Designed by Leo Colovini and Fabio Visintin, Forest is a small box card game Helvetiq where the 2-4 players have to count and keep track of the small creatures pictured on the cards. The guidance on the box suggests it's for ages 6-99 but this is really a game for young (infant school) children - so 6-7 rather than 6-99.
Forest is played using long thin cards with cute art by Sarah Bourquin and Lucas Guidetti. These all depict trees or canopies and will have on them various combinations of up to four owls, frogs, fairies and Santas. Players always have a hand of three cards and on your turn you play one to the tableau: vertically if it shows tree trunks or horizontally on top if it is a tree canopy card.

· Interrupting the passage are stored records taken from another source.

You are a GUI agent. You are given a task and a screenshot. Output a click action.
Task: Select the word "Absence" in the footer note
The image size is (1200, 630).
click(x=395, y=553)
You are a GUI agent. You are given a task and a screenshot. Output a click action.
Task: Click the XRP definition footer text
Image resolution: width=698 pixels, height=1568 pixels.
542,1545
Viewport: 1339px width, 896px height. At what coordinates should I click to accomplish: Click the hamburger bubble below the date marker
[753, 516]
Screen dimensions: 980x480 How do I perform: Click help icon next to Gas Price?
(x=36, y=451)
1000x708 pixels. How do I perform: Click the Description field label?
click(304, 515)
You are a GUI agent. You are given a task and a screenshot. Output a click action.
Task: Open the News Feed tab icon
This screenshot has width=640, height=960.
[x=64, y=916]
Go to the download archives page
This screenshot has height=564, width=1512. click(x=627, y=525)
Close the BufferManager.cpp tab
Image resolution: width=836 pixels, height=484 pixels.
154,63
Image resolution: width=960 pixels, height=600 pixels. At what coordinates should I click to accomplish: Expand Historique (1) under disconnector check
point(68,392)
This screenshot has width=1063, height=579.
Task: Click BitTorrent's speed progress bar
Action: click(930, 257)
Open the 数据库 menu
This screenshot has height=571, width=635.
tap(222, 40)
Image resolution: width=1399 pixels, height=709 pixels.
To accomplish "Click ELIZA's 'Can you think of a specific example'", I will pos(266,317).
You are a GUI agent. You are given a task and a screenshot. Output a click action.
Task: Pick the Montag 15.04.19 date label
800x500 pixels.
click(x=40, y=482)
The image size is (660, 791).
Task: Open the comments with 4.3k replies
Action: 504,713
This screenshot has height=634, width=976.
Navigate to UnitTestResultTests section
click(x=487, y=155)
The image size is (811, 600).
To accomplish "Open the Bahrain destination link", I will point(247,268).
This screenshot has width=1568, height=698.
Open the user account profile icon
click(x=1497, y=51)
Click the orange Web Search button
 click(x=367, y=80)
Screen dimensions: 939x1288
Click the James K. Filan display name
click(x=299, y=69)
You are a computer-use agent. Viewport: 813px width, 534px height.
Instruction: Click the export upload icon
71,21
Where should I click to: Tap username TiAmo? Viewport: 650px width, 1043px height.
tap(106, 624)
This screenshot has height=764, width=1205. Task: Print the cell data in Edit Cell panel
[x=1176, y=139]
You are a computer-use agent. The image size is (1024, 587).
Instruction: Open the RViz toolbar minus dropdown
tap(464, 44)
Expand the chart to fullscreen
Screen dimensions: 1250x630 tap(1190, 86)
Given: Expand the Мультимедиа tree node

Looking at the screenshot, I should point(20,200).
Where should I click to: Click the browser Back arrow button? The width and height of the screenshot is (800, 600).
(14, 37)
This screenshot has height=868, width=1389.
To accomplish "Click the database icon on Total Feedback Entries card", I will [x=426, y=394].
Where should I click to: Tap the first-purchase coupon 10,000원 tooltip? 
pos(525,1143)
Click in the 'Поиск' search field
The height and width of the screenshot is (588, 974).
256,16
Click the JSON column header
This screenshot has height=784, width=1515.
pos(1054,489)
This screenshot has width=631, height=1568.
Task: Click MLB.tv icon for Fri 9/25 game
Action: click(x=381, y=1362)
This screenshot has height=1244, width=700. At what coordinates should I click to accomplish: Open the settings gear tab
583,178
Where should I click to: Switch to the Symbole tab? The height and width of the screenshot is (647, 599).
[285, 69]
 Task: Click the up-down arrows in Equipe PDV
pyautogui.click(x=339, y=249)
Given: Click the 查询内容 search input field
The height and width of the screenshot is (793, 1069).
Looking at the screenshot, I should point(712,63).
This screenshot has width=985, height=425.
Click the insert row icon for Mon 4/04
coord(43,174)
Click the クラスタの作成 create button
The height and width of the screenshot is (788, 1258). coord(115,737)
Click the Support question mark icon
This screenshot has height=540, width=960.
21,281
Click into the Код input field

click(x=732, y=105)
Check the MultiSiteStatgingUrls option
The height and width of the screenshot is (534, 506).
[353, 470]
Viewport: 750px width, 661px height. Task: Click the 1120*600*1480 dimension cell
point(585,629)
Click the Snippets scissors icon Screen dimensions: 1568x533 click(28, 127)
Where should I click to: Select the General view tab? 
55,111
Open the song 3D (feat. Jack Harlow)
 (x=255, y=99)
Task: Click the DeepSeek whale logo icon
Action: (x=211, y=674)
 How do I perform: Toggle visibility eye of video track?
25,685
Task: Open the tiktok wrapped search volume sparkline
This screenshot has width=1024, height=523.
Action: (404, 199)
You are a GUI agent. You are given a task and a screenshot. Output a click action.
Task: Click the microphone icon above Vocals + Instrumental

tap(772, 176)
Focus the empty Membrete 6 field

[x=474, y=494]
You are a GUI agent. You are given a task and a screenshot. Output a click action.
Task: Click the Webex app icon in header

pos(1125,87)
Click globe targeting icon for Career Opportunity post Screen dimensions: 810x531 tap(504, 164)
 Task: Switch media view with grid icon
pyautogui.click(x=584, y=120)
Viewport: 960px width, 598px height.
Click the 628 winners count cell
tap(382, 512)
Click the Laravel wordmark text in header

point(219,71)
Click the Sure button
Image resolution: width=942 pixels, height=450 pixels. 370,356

This is a Where's Wally/Where's Waldo type game where you need to keep count of how many there are of each character and creature because when there are seven of any one type in the tableau you get to claim all those cards. Several of the larger characters on the foreground bear at least a passing resemblance to the little characters you are counting so they can prove to be a distraction for those who are playing this game in haste as a 'Snap' variant.
That's really all there is to the game. It's a super simple 15 minutes game but it's amusing for younger (infant school) children and there's some educational value in reinforcing counting and early arithmetical skills. If you wanted to extend this, it wouldn't be a huge stretch to house-rule that you score for ten-of-a-kind rather than seven.